Чесменский был человеком обстоятельным, с размахом, но не суетливым, из тех, кто запрягает без спешки, однако ездит без тормозов. Когда Буров наелся, не от желудка – от души, и вычертил подробный план, в район предполагаемых военных действий были направлены лазутчики в количестве полуотделения с Гарновским во главе. Им надлежало скрытно отыскать сортир и сопоставить оный с прототипом, тщательно описанным Буровым. В расчет брались цвет, форма, размеры, запах и еще добрая сотня вроде бы несущественных – но только для непосвященных – факторов: в секретной работе мелочей не бывает. Уже к обеду, загнав трех лошадей, разведчики вернулись торжествующие, с победой – все сошлось тютелька в тютельку, тождественность была полной. Вот эта улица, вот этот дом. Вернее, просторная красная ретирада с сакральной символикой.

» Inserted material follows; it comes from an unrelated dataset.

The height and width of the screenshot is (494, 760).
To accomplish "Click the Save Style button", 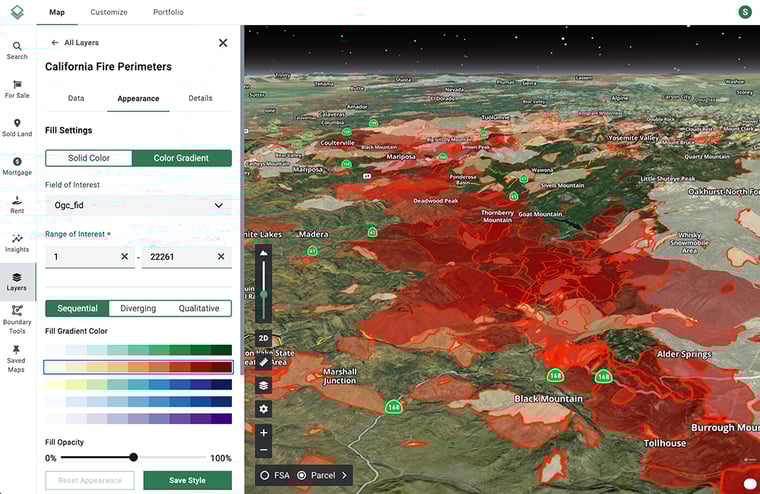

– Так, такую мать, – обрадовался Чесменский, – слушай директиву. Приказываю выдвинуться на Нарвский тракт, взять эту гребаную «Аустерию» под наблюдение и в полной скрытности, не принимая мер, ждать, не обозначиваясь, моего прибытия. Старшим назначаю князя Бурова, ответственным за предприятие – полковника Гарновского. Все, молодцы, с Богом. Марш, марш, вперед, русские чудо-богатыри! Ура!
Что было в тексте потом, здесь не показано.